TASK DATA: Begin
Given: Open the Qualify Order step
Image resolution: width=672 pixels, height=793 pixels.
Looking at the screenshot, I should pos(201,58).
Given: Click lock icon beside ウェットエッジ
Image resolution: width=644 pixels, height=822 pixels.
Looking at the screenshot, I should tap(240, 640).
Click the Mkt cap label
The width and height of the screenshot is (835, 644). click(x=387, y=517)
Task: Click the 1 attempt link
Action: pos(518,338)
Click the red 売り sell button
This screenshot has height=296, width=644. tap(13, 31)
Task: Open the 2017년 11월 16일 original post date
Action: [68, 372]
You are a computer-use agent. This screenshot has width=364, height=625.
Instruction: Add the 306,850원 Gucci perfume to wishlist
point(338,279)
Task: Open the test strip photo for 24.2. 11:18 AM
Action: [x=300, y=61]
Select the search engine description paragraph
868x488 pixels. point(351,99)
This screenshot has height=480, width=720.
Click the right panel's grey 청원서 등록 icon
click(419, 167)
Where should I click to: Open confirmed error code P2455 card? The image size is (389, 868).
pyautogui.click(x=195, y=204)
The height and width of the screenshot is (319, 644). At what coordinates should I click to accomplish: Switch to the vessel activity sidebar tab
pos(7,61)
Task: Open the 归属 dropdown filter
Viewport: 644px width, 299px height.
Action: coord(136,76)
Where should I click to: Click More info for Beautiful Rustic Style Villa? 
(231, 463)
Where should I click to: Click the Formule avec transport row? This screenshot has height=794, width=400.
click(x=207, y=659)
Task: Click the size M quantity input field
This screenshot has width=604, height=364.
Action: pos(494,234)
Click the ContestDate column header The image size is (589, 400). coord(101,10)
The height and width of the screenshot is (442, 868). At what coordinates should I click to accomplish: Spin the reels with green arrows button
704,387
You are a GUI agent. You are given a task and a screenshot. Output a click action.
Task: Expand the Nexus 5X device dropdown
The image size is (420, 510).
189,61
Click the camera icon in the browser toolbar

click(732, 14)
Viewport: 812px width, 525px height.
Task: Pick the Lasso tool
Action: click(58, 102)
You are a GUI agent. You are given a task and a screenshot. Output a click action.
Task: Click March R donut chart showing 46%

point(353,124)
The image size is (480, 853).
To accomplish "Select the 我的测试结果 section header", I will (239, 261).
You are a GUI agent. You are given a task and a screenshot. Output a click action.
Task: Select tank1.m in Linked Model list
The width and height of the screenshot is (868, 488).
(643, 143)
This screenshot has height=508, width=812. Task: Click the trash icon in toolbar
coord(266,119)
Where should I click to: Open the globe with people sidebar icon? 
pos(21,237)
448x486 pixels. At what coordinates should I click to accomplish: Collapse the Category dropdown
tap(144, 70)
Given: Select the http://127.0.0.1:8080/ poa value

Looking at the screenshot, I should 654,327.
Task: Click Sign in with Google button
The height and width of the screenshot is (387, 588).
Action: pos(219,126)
TASK DATA: End
GOAL OF THE EXERCISE
Output each entry exactly as written, leaving none out.

ANSWER AREA
Given: Open the Qualify Order step
Image resolution: width=672 pixels, height=793 pixels.
Looking at the screenshot, I should pos(201,58).
Given: Click lock icon beside ウェットエッジ
Image resolution: width=644 pixels, height=822 pixels.
Looking at the screenshot, I should tap(240, 640).
Click the Mkt cap label
The width and height of the screenshot is (835, 644). click(x=387, y=517)
Task: Click the 1 attempt link
Action: pos(518,338)
Click the red 売り sell button
This screenshot has height=296, width=644. tap(13, 31)
Task: Open the 2017년 11월 16일 original post date
Action: [68, 372]
You are a computer-use agent. This screenshot has width=364, height=625.
Instruction: Add the 306,850원 Gucci perfume to wishlist
point(338,279)
Task: Open the test strip photo for 24.2. 11:18 AM
Action: [x=300, y=61]
Select the search engine description paragraph
868x488 pixels. point(351,99)
This screenshot has height=480, width=720.
Click the right panel's grey 청원서 등록 icon
click(419, 167)
Where should I click to: Open confirmed error code P2455 card? The image size is (389, 868).
pyautogui.click(x=195, y=204)
The height and width of the screenshot is (319, 644). At what coordinates should I click to accomplish: Switch to the vessel activity sidebar tab
pos(7,61)
Task: Open the 归属 dropdown filter
Viewport: 644px width, 299px height.
Action: coord(136,76)
Where should I click to: Click More info for Beautiful Rustic Style Villa? 
(231, 463)
Where should I click to: Click the Formule avec transport row? This screenshot has height=794, width=400.
click(x=207, y=659)
Task: Click the size M quantity input field
This screenshot has width=604, height=364.
Action: pos(494,234)
Click the ContestDate column header The image size is (589, 400). coord(101,10)
The height and width of the screenshot is (442, 868). At what coordinates should I click to accomplish: Spin the reels with green arrows button
704,387
You are a GUI agent. You are given a task and a screenshot. Output a click action.
Task: Expand the Nexus 5X device dropdown
The image size is (420, 510).
189,61
Click the camera icon in the browser toolbar

click(732, 14)
Viewport: 812px width, 525px height.
Task: Pick the Lasso tool
Action: click(58, 102)
You are a GUI agent. You are given a task and a screenshot. Output a click action.
Task: Click March R donut chart showing 46%

point(353,124)
The image size is (480, 853).
To accomplish "Select the 我的测试结果 section header", I will (239, 261).
You are a GUI agent. You are given a task and a screenshot. Output a click action.
Task: Select tank1.m in Linked Model list
The width and height of the screenshot is (868, 488).
(643, 143)
This screenshot has height=508, width=812. Task: Click the trash icon in toolbar
coord(266,119)
Where should I click to: Open the globe with people sidebar icon? 
pos(21,237)
448x486 pixels. At what coordinates should I click to accomplish: Collapse the Category dropdown
tap(144, 70)
Given: Select the http://127.0.0.1:8080/ poa value

Looking at the screenshot, I should 654,327.
Task: Click Sign in with Google button
The height and width of the screenshot is (387, 588).
Action: pos(219,126)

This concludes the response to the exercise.